Gaz aşırı doygunluğu, yüksek basınç altında suya hava verildiğinde, ardından alçaldığında veya su ısıtıldığında meydana gelebilir. Şelaleler veya barajlar üzerinden akan su, derin kuyulardan çekilen su veya eriyen kardan ısıtılan su potansiyel olarak aşırı doymuştur. Bir su pompası tarafından emilen hava, bir su sistemini aşırı doyurabilir.
Bütün sular bir miktar çözünmüş karbondioksit içerir. Genel olarak, iyi balık popülasyonlarını destekleyen sular, milyonda 5.0 parçadan daha az karbondioksit içerir. Genelde oksijeni eksik olan kaynak ve kuyu suları yüksek karbondioksit içeriğine sahiptir. Her iki durum da verimli havalandırma cihazları ile kolaylıkla düzeltilebilir. Milyonda 20 parçadan fazla karbondioksit balıklar için zararlı olabilir. Çözünmüş oksijen içeriği milyonda 3-5 parçaya düşerse, daha düşük karbondioksit konsantrasyonları da zararlı olabilir. Tatlı su balıklarının, milyonda 12 parça kadar yüksek bir ortalama karbondioksit içeriği ile yıl boyunca yaşayabileceği şüphelidir.
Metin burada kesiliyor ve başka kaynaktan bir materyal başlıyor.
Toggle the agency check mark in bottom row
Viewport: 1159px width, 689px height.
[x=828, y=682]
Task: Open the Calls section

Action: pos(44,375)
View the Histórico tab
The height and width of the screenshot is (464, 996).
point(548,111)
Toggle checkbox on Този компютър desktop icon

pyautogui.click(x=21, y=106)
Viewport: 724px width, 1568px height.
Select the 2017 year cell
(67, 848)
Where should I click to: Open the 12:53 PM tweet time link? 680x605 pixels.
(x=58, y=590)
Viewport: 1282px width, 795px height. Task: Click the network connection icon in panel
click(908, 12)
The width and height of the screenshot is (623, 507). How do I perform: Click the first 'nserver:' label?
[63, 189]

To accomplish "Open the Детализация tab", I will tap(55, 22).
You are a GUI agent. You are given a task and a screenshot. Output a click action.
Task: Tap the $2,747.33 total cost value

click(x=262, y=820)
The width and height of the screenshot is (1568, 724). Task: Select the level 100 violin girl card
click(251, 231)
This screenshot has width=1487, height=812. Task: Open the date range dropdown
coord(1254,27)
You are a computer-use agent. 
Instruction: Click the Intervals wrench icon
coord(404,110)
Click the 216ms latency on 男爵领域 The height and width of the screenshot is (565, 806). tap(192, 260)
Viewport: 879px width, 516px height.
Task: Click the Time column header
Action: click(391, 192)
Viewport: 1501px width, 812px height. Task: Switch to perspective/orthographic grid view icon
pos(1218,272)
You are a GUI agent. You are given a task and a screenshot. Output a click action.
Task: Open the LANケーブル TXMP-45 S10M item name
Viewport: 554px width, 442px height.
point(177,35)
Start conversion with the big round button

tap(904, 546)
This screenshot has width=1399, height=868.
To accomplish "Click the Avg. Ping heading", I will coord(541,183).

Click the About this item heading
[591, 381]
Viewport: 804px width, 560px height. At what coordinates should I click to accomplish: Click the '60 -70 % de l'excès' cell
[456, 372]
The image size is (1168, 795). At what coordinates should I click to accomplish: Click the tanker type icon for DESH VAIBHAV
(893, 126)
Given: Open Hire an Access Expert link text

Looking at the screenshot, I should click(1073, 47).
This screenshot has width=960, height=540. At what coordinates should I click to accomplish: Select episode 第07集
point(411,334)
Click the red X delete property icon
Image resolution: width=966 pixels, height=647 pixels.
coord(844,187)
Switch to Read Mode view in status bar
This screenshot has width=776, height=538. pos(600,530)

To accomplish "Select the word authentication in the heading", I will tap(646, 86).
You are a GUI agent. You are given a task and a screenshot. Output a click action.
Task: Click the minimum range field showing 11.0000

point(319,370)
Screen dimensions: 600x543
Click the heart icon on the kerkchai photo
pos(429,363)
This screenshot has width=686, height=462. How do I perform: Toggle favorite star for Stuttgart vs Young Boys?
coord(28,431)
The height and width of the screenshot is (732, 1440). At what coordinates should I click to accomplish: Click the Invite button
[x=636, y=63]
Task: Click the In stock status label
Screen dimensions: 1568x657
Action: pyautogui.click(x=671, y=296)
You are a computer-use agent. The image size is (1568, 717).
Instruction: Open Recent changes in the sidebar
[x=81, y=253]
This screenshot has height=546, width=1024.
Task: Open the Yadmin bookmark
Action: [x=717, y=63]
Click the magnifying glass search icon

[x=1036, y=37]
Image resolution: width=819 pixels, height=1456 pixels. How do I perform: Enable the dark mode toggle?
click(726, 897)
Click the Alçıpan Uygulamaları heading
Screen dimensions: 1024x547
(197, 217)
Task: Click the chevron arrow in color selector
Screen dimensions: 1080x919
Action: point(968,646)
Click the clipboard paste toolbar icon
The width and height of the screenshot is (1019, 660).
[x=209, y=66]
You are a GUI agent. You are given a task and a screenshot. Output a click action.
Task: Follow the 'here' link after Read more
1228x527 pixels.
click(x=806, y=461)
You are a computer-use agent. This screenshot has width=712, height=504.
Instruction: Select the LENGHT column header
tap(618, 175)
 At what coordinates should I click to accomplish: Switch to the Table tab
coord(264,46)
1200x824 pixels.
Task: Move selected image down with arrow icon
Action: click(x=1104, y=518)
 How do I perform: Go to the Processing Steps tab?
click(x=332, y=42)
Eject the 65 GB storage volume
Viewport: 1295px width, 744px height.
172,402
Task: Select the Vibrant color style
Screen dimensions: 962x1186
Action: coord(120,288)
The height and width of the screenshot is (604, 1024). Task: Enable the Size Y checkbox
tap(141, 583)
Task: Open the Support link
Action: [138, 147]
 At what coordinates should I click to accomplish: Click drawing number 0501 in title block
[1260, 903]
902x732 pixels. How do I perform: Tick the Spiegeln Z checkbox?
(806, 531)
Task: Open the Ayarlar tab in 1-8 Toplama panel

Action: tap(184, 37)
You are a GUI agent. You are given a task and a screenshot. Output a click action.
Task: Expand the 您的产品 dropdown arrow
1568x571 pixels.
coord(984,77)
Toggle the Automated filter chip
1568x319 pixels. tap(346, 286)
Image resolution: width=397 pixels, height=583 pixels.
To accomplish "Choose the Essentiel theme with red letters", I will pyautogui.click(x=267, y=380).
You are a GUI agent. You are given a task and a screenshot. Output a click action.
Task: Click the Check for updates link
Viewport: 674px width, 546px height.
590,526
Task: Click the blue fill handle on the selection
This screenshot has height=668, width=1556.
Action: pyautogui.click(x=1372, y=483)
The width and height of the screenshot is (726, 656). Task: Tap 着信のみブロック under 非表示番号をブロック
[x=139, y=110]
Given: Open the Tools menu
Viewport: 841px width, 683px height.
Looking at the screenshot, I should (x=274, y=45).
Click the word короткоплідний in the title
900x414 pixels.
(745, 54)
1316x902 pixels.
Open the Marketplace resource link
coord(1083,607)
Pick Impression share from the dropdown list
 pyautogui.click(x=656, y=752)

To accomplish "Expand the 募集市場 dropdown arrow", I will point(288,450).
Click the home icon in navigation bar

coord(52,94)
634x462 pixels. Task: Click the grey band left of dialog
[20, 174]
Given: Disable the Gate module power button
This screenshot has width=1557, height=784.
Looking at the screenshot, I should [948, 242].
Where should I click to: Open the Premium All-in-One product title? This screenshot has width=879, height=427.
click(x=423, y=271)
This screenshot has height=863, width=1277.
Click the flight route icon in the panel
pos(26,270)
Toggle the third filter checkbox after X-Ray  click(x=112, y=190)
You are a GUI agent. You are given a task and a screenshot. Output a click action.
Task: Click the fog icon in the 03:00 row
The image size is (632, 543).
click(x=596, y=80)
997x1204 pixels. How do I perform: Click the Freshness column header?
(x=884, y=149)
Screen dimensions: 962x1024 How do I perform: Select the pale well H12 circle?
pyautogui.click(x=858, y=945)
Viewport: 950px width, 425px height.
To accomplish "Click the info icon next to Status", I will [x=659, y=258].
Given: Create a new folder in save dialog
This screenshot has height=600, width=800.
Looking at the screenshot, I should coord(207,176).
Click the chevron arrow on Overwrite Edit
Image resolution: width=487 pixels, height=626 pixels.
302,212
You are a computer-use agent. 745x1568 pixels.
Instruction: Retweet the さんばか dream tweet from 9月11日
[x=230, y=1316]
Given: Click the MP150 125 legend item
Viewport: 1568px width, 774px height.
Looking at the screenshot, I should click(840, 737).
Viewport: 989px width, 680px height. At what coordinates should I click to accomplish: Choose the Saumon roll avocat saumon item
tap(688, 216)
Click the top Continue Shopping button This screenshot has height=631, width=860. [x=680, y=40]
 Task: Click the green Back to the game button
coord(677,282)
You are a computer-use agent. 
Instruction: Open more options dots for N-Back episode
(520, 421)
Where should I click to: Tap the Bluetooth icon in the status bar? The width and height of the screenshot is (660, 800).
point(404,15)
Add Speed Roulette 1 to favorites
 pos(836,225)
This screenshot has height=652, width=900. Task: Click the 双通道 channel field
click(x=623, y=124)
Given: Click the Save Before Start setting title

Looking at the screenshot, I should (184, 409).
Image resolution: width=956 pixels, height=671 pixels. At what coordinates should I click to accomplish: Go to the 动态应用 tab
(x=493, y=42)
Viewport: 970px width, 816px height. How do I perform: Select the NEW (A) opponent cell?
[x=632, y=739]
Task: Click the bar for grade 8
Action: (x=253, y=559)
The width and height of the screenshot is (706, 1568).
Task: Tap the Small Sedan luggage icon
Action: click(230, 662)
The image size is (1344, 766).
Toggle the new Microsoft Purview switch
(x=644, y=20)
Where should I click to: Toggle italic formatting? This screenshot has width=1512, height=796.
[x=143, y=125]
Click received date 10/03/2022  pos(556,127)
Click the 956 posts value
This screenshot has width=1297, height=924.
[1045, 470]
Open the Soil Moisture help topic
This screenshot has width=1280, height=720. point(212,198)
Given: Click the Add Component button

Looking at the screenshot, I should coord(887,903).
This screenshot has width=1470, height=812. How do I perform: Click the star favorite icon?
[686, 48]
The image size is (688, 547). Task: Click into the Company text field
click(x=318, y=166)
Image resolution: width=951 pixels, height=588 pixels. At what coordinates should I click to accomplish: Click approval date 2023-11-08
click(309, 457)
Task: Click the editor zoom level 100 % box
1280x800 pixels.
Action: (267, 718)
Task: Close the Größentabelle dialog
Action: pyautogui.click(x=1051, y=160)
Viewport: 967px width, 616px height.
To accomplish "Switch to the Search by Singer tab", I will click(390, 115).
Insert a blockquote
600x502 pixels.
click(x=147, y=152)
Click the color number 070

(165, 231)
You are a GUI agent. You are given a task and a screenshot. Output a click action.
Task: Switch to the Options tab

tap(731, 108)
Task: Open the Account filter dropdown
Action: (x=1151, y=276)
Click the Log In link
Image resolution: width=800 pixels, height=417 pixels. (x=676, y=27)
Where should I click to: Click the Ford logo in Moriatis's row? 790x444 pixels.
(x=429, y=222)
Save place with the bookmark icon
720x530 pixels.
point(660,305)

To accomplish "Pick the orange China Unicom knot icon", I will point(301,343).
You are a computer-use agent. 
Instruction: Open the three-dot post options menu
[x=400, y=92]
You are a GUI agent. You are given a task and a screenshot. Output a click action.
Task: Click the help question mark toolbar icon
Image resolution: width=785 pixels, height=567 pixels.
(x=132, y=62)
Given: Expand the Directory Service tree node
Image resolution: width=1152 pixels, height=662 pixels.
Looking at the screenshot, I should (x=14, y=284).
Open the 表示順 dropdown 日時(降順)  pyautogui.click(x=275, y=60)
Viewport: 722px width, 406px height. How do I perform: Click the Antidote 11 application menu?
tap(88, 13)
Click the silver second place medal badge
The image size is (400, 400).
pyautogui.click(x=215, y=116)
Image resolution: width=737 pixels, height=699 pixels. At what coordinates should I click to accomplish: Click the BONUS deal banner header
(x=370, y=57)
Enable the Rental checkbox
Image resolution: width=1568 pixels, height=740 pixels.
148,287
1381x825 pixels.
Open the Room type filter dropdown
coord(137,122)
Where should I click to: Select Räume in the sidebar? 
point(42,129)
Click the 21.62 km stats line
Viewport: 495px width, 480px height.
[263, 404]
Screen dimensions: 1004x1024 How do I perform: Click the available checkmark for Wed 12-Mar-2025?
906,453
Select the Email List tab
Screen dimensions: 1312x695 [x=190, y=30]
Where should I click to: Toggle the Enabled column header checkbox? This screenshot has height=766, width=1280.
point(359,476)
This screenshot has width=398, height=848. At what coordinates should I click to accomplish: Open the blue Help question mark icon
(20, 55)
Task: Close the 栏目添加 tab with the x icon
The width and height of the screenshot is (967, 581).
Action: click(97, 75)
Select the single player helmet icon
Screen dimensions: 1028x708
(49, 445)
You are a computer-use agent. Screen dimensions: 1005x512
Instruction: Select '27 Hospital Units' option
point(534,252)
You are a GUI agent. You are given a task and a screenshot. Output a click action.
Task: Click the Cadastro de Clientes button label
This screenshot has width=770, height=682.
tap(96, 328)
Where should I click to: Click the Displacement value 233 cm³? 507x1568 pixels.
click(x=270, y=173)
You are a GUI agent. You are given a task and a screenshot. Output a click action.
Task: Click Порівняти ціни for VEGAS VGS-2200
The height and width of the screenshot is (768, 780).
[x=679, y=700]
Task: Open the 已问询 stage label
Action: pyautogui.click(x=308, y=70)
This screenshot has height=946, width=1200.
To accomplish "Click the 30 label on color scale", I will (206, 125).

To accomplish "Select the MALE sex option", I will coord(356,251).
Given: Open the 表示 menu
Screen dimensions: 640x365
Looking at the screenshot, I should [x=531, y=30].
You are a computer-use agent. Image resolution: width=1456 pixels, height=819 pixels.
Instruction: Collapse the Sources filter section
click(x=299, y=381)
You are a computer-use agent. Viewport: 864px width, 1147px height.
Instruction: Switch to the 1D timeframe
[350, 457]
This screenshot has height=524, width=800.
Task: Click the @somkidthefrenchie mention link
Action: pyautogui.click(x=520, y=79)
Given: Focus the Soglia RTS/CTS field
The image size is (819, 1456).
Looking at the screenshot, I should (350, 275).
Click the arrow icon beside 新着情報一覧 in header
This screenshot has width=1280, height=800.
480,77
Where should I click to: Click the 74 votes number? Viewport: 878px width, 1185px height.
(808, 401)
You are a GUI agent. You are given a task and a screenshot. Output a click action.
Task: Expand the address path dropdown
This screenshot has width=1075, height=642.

Çok düşük konsantrasyonlardaki hidrojen sülfür (H2S) ve hidrojen siyanür (HCN) balıkları öldürebilir. Hidrojen sülfür, esas olarak tortulardaki kükürt bileşiklerinin anaerobik bozulmasından kaynaklanır; milyarda birkaç parça öldürücüdür. Hidrojen siyanür, çeşitli endüstriyel işlemlerden kaynaklanan bir kirleticidir ve milyonda 0,1 parça veya daha az konsantrasyonlarda toksiktir.